Visitors can stroll into the Nipanikar Wada and view the 19th century wall paintings. Around 4 km (2.49 mi) from Nippani in a village boundary called Shirgupping is a well-preserved aqueduct built by the founder of the city of Nippani H.H. Shrimant, Siddhoji raje Naik Nimbalkar, Nippankar Sarlashkar Desai Sarkar. This water channel is an engineering marvel of 19th centuries water system that served the city for a century, famous among locals by the name "Udatya Bambache Pani". The aqueduct is location and the storage in city is around 5 km (3.11 mi), water root still can be traced by chimney locally known as Udate Bamb.

The Ambhabai Mandir, situated in Mamdapur, is a temple dedicated to Lord Ambhabai.

== Transportation ==
Road

Nippani is connected by road via National Highways 48 (now part of the Golden Quadrilateral connecting Delhi, Haryana, Rajasthan, Gujarat, Maharashtra, Karnataka, and Tamil Nadu).

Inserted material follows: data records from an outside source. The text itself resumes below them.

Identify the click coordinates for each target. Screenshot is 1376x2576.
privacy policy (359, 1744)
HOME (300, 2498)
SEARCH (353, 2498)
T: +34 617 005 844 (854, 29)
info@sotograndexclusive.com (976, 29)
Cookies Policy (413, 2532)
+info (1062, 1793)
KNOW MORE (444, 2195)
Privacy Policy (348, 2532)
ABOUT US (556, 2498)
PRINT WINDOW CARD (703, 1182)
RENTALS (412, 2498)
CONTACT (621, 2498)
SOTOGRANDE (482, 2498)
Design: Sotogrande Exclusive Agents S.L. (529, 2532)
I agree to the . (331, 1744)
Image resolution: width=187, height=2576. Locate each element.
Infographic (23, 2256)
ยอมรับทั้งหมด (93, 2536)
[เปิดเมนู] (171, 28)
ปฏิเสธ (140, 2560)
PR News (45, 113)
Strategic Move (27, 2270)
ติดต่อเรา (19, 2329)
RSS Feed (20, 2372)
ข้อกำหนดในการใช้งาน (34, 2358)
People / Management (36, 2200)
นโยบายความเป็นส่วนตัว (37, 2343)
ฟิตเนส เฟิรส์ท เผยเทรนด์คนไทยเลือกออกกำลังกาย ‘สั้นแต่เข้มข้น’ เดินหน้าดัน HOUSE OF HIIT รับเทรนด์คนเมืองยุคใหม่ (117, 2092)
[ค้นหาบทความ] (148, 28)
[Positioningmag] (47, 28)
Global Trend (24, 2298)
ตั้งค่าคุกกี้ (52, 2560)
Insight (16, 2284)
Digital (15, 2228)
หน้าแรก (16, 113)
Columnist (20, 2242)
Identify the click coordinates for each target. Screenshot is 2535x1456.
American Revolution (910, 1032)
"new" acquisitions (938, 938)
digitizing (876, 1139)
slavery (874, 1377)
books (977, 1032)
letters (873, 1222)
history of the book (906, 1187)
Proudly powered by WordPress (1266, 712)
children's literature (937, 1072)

The North Western Karnataka Road Transport Corporation runs buses to all corners of Karnataka and to neighbouring states. There are also many prominent private bus companies providing services to all major destinations in Karnataka and surrounding states. KSRTC services almost all villages in Karnataka: 92% of the villages (6,743 out of 7,298 villages) and 44% of the villages in other areas (6,743 out of 7,298). KSRTC operates 6,463 schedules per day, covering an effective distance of 23.74 lakh km (1.457 million mi) with a total fleet of 7,599 buses and transporting, on average, 24.57 lakh (2.457 million) passengers per day.

Rail

A new rail track for Belagavi-Karad via Nippani announced in 2016 was to pass through Nippani and ensure rail connectivity to the town.

==Politics==
Nippani is an Assembly constituency in Chikkodi Lok Sabha constituency. Shashikala Annasaheb Jolle is the MLA of Nippani and Priyanka Satish Jarkiholi is the MP from the Chikkodi Lok Sabha seat as of the 2024 Indian general elections.